N°9 - Décembre 2022 (Action en garantie contructeur)

Point de départ de la prescription des recours des constructeurs

Revenant sur la jurisprudence qui fixait le point de départ de la prescription des recours des constructeurs au jour où ils avaient été assignés en référé-expertise, la Cour de cassation juge désormais que l'assignation en référé aux fins d'expertise, si elle n'est accompagnée d'aucune demande de paiement ou d'exécution en nature, fût-ce à titre de provision, ne fait pas courir la prescription des recours en garantie

 

3e Civ., 14 décembre 2022, pourvoi n° 21-21.305, publié au Bulletin et au Rapport

Par un arrêt du 16 janvier 2020 (3e Civ., 16 janvier 2020, pourvoi n° 18-25.915, publié au Bulletin), la Cour de cassation avait jugé que le recours d'un constructeur contre un autre constructeur ou son sous-traitant se prescrivait selon le droit commun de l'article 2224 du code civil, c'est-à-dire par cinq ans à compter du jour où le premier a connu ou aurait dû connaître les faits lui permettant de l'exercer. Elle avait également jugé qu'une assignation en référé-expertise mettait en cause la responsabilité du constructeur et constituait donc le point de départ de la prescription de ses recours.

Comme l'expliquait le commentaire de l'arrêt au Rapport annuel, la seconde règle, outre qu'elle se conformait à ce qui était déjà jugé dans les rapports entre assuré et assureur sur le fondement de l'article L. 114-1 du code des assurances, tendait à resserrer le temps du procès et à favoriser au maximum le caractère contradictoire des opérations d'expertise.

La solution retenue par la Cour de cassation, si elle incitait les constructeurs à agir précocement en évitant de retarder le déroulement des opérations d'expertise, avait l'inconvénient d'obliger les constructeurs à agir en garantie avant même l'introduction des demandes principales, dans le seul but d'interrompre la prescription quinquennale, laquelle pouvait expirer avant la forclusion décennale applicable à l'action du maître de l'ouvrage. Or, par plusieurs décisions récentes, la Cour de cassation a jugé qu'il n'était pas possible d'agir en garantie avant d'avoir été soi-même assigné.

Par ailleurs, la multiplication des assignations préventives et des incidents corrélatifs, nuisait à une bonne administration de la justice, certains juges regrettant d'être accaparés par la « gestion des risques de prescription ».

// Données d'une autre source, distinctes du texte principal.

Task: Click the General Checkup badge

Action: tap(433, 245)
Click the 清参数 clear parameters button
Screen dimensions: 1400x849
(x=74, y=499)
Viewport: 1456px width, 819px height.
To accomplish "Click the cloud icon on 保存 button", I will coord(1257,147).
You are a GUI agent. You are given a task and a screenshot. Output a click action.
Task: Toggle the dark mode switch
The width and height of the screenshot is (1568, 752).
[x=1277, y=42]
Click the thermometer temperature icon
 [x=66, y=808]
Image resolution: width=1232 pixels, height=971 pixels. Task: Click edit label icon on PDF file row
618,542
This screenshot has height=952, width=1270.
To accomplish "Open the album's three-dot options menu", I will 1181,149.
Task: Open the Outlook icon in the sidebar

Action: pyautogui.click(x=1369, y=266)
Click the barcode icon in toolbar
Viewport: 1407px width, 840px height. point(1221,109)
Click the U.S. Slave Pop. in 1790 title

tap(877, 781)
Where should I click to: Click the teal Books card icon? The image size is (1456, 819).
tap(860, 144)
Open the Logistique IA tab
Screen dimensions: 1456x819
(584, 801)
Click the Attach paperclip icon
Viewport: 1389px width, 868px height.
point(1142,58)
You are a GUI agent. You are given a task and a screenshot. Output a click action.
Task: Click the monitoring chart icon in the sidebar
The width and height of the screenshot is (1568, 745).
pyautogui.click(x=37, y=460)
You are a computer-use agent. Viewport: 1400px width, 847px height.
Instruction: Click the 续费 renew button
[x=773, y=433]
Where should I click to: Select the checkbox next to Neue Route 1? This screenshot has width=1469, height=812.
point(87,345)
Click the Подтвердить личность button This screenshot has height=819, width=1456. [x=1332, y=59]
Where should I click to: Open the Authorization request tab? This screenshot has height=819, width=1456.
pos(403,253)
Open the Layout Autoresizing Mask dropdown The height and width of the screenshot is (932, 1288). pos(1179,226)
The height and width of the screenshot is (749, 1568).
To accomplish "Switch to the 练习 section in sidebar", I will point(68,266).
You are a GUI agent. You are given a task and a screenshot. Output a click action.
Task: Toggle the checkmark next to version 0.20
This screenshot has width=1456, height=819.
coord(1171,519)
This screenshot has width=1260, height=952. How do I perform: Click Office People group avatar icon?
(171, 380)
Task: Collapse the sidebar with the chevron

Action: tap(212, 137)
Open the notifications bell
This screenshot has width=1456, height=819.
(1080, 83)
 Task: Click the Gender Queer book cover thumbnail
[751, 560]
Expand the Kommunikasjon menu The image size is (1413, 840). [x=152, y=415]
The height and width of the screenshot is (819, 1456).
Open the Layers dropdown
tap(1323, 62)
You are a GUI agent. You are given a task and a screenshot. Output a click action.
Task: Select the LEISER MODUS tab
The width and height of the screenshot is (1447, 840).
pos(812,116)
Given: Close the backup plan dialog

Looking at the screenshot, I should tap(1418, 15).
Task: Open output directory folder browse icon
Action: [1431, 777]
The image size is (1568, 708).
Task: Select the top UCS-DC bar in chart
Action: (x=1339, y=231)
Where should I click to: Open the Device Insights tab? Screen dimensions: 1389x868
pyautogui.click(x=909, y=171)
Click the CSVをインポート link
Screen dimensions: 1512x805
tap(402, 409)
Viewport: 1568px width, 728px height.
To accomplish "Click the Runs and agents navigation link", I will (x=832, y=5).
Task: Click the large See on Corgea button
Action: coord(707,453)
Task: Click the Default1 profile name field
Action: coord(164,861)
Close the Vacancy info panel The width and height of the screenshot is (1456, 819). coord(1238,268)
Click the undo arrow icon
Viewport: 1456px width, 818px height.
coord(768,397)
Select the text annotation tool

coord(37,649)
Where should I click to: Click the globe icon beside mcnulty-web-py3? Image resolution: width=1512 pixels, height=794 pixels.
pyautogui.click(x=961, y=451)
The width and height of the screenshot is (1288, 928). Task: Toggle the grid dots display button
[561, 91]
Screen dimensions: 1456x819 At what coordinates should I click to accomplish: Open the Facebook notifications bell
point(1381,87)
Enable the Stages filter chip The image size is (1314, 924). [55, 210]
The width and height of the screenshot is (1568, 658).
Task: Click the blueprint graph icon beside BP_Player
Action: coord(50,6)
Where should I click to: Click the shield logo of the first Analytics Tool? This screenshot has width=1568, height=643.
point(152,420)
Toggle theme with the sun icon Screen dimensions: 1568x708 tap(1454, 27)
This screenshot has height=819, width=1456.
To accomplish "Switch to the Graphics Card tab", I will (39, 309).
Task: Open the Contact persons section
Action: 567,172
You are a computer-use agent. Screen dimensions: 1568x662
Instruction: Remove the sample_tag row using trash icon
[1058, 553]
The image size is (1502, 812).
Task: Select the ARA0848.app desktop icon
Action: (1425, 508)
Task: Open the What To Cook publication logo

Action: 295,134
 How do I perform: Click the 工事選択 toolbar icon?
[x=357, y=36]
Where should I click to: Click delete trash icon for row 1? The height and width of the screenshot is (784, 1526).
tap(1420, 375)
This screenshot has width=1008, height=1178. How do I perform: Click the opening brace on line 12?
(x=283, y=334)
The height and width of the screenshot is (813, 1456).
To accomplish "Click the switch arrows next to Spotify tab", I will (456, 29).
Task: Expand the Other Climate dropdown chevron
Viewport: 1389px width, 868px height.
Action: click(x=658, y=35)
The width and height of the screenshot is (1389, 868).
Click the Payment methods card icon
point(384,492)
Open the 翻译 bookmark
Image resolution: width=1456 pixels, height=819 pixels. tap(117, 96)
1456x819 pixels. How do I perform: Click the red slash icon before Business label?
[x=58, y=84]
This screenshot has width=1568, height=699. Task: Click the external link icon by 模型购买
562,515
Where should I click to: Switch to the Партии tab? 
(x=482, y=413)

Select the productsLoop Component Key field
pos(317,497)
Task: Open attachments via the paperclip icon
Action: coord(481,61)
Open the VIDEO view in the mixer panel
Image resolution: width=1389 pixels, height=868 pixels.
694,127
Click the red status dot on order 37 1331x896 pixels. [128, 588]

Ces considérations, tant juridiques que pratiques, ont amené la Cour de cassation à réexaminer sa position. Par l'arrêt du 14 décembre 2022 commenté, elle décide désormais que l'assignation en référé aux fins d'expertise, si elle n'est accompagnée d'aucune demande de paiement ou d'exécution en nature, ne fait pas courir la prescription des recours en garantie des constructeurs. Elle rejoint sur ce point la position du Conseil d'État (7ème - 2ème chambres réunies, 10/02/2017, n° 391722, mentionné dans les tables du Recueil Lebon).

Par ce revirement de jurisprudence, la Cour de cassation tire les conséquences des inconvénients de la solution précédente, pour parvenir à un meilleur équilibre entre la sécurité juridique et le droit d'accès au juge des différents intervenants à l'opération de construction. La solution nouvelle, qui préserve les recours des constructeurs dont la responsabilité est recherchée en évitant qu'ils se prescrivent avant que leur auteur soit en mesure d'agir, n'a pas pour effet d'étendre outre mesure le temps pendant lequel les intervenants à l'opération de construction pourront voir leur responsabilité engagée.

En effet, l'action principale est enfermée dans le délai de forclusion décennale courant à compter de la réception et, pour les opérations de construction postérieures à l'entrée en vigueur de la loi du 17 juin 2008, le délai butoir de vingt ans édicté par l'article 2232 du code civil vient, en tout état de cause, borner le délai des recours.

La règle nouvelle, dont il n'a pas été nécessaire de différer l'application, devrait alléger la charge des juridictions en prévenant des actions inutiles, introduites dans le but d'interrompre la prescription d'actions qui ne sont pas nées.